→ Tasks to complete:
1. In the text about Marc Ó Sé and Kerry football, what was the final score when Kerry beat Mayo in 2006?
2. Continue the text about Marc Ó Sé and Kerry football, starting after its last sentence.

In 2005, Ó Sé continued to perform for Kerry who this time were narrowly defeated by Tyrone. Many people from around the country felt the fact that Kerry had not been tested in the championship in almost a year and a half, and the fact that this was Tyrone's 10th game of a gruelling campaign as key factors in the final result. Again Ó Sé was overlooked in the All Star selection despite a sterling campaign.

===Middle years: 2006–2009===
Kerry bounced back in 2006. The team defeated Galway in the final of the National League again in a far less impressive game as the corresponding fixture 2 years earlier. Kerry were shocking in the Munster Championship, in which they were nearly defeated by minnows Waterford and eventually defeated in a replay against Cork. However, this proved to be a false dawn for the rest of Ireland as Kerry regrouped. They beat Longford in the qualifier and were written off for their quarter final against Armagh. Armagh and Tyrone were perceived as Kerry's bogey teams in recent years and Armagh were expected to deal with Kerry in a similar fashion as Tyrone had done the previous year. As it happened, Kerry produced a masterful second half display achieved a 10-point turnaround. Marc was immense and scored 2 glorious points from the back, many experts said that there were few forwards in the game who could have taken their scores as well. Kerry gained revenge against Cork in the Semi-Final before handing Mayo and even more severe beating than they had two years earlier. Kerry had the game wrapped up after only 10 minutes with a score of 2-04 to 0-00 and despite a mini revival by Mayo, Kerry won comprehensively, 4-15 to 3-05. Marc won an All-Star award in 2006.

(Pixel coordinate grounding data)
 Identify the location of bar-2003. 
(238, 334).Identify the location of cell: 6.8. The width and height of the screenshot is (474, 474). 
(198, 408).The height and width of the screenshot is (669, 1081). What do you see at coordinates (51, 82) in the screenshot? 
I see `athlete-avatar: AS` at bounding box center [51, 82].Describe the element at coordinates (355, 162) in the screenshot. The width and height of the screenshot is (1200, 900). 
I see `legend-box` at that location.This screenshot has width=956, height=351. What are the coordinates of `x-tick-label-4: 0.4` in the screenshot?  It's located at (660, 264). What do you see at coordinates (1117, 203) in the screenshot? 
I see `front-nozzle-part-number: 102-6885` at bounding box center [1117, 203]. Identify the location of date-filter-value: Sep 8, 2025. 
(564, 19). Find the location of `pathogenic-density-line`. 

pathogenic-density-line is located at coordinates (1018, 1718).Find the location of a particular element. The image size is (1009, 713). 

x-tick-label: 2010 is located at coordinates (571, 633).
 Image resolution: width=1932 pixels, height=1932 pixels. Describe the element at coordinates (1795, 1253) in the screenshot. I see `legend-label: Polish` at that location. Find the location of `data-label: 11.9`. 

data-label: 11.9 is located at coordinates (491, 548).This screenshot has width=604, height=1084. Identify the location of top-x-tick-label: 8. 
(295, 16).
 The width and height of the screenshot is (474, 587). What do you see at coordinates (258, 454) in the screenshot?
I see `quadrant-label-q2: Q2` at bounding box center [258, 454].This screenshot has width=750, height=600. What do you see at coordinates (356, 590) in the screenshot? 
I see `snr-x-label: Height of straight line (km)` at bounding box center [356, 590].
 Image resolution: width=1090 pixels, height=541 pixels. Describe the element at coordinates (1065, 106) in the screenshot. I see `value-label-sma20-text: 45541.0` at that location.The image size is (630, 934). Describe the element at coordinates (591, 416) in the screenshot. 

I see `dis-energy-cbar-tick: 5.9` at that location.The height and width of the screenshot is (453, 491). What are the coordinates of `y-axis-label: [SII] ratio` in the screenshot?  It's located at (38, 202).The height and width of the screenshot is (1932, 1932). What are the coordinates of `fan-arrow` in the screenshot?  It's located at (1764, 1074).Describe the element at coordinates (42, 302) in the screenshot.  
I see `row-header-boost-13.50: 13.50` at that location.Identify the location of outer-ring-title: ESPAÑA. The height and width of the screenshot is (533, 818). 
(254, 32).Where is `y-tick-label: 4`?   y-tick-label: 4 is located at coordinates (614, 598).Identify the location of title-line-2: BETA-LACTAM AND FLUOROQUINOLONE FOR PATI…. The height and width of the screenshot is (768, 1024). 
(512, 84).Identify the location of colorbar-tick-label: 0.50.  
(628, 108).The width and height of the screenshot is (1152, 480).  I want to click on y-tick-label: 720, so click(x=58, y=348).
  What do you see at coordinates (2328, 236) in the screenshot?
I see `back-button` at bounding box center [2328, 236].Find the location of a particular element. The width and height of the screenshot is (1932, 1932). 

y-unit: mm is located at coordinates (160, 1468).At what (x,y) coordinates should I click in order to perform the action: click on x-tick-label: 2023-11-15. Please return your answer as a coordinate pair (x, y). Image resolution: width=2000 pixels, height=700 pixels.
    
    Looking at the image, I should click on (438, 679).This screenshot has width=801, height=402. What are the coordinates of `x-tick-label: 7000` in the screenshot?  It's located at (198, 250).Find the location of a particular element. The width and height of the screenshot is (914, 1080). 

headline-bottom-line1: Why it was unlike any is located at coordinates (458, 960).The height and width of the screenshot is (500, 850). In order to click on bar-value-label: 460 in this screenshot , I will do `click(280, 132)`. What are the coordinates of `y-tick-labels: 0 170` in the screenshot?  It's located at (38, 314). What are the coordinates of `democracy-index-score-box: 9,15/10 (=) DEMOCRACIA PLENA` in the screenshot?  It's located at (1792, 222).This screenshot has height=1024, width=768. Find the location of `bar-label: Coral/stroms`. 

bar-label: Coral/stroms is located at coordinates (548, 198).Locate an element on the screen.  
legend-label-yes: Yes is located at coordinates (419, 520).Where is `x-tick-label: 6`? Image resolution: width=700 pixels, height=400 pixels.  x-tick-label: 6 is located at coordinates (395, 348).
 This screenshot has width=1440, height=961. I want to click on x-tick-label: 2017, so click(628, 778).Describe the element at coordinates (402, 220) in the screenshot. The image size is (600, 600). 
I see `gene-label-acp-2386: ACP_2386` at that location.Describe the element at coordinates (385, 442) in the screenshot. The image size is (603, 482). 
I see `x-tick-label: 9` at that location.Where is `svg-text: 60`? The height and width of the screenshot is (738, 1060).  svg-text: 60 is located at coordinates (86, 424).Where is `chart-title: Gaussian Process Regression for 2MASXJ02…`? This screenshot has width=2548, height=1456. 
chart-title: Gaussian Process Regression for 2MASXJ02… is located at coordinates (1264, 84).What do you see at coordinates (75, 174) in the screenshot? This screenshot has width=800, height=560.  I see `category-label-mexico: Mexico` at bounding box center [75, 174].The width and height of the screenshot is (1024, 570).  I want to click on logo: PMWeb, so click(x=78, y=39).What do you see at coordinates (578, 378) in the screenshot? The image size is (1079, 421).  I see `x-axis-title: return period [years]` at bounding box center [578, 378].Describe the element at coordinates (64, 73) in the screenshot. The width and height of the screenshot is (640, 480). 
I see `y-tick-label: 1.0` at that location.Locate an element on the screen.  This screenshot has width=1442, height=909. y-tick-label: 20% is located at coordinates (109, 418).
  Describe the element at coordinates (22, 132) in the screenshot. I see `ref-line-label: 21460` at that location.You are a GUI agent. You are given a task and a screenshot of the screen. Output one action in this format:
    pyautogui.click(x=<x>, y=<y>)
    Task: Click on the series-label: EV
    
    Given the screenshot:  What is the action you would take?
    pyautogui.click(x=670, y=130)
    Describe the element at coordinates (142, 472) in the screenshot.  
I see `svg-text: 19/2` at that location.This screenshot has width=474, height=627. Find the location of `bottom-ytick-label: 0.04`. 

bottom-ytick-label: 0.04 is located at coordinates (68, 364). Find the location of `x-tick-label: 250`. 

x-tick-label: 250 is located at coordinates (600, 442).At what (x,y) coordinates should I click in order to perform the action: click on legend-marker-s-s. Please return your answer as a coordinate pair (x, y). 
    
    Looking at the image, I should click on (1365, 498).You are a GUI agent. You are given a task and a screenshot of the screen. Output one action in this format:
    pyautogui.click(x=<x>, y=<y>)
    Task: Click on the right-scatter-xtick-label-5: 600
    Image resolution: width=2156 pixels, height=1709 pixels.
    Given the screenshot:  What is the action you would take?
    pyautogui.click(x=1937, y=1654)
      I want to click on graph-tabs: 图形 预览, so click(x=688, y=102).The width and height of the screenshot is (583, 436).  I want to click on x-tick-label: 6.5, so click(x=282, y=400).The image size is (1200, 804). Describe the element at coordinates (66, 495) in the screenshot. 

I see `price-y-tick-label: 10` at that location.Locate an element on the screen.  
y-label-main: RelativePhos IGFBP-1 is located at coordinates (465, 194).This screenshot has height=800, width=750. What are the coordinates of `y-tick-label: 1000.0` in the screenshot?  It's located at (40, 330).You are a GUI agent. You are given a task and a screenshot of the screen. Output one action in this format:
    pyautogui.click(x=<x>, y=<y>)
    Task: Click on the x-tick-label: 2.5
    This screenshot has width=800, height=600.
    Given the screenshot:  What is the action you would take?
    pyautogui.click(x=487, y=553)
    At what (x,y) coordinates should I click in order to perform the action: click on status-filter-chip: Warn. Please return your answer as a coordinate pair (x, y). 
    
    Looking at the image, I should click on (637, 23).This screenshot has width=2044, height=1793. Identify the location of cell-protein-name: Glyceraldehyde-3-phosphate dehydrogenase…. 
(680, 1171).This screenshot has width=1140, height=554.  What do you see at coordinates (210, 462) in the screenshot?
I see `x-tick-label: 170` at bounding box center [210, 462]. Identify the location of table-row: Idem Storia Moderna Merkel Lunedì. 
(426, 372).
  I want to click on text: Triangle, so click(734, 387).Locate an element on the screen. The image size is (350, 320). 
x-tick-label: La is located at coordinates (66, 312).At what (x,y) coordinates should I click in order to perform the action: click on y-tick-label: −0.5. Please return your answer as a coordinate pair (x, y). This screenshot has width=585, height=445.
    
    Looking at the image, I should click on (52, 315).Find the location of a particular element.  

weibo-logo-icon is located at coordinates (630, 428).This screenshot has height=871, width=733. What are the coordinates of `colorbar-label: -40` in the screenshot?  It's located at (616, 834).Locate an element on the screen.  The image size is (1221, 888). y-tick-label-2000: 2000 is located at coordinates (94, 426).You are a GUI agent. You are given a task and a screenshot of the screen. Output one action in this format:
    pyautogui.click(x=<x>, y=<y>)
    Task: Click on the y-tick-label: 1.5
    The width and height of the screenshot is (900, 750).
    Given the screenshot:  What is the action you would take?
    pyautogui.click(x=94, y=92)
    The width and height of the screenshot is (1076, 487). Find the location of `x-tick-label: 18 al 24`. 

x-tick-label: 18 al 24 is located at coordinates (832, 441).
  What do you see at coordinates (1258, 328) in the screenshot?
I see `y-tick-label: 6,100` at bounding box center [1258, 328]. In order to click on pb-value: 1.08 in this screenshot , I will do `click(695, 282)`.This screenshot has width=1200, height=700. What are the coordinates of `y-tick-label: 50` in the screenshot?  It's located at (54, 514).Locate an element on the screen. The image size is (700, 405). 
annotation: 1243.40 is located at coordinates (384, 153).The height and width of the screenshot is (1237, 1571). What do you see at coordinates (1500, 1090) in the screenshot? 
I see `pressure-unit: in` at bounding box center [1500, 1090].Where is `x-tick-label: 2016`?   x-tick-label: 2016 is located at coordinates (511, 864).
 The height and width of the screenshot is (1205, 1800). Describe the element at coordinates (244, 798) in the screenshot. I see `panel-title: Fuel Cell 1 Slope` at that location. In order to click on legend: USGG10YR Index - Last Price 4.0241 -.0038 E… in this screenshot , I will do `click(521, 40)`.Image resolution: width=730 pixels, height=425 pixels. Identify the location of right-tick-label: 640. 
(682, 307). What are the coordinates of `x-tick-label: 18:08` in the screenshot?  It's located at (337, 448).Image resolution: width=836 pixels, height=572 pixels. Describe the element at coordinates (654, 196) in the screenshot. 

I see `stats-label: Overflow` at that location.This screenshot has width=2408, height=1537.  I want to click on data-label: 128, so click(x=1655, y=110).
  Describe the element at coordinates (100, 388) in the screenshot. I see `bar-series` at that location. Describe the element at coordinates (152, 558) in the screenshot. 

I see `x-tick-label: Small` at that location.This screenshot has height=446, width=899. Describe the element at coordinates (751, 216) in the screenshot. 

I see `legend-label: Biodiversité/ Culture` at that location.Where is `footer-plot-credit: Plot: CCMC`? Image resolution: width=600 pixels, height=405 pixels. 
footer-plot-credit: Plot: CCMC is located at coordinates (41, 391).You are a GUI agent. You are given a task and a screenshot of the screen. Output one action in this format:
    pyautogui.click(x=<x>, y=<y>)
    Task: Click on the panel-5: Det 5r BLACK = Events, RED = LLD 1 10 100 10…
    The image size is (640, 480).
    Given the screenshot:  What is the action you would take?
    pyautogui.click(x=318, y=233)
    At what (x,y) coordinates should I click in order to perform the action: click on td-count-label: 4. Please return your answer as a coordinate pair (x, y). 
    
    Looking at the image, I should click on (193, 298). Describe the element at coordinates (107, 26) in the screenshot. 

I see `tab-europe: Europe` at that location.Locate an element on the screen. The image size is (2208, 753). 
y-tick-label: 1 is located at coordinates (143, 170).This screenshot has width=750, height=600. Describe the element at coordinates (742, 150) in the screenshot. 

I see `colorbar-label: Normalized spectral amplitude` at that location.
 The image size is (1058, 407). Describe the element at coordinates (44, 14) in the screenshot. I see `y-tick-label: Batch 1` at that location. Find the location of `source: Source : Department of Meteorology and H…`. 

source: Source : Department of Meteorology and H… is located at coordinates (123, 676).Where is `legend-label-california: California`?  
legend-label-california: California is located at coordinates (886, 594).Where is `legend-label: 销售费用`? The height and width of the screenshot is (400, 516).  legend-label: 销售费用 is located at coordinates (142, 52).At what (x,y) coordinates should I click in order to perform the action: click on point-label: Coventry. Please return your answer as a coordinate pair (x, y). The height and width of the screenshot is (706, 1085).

→ Responses for each task:
1. 4-15 to 3-05

2.
In 2007, Ó Sé won the Munster championship with Kerry. The team advanced to the All-Ireland series, and reached the final, in which they beat Billy Morgan's Cork side 3-13 to 1-9. It was Kerry's 35th all-Ireland. Marc's performances were recognised as he won an All-Star and was named Texaco Footballer of the Year. His brothers Darragh and Tomás were also included, making it the first time three brothers had been selected for the All-Star team.

In 2008, Ó Sé reached the National League and Munster finals with Kerry, but lost both. The team went on to reach their fifth consecutive All-Ireland final, but lost to Tyrone by four points.

In 2009, Ó Sé won the All-Ireland again.

===Later years: 2010–2014===
He won his fifth All Ireland medal in 2014 when Kerry defeated Donegal.

In October 2016, Ó Sé announced his retirement from Inter-county football.
In total Ó Sé won five-All-Ireland titles and 10 Munster titles and the Player of the Year in 2007 along with three All Star awards.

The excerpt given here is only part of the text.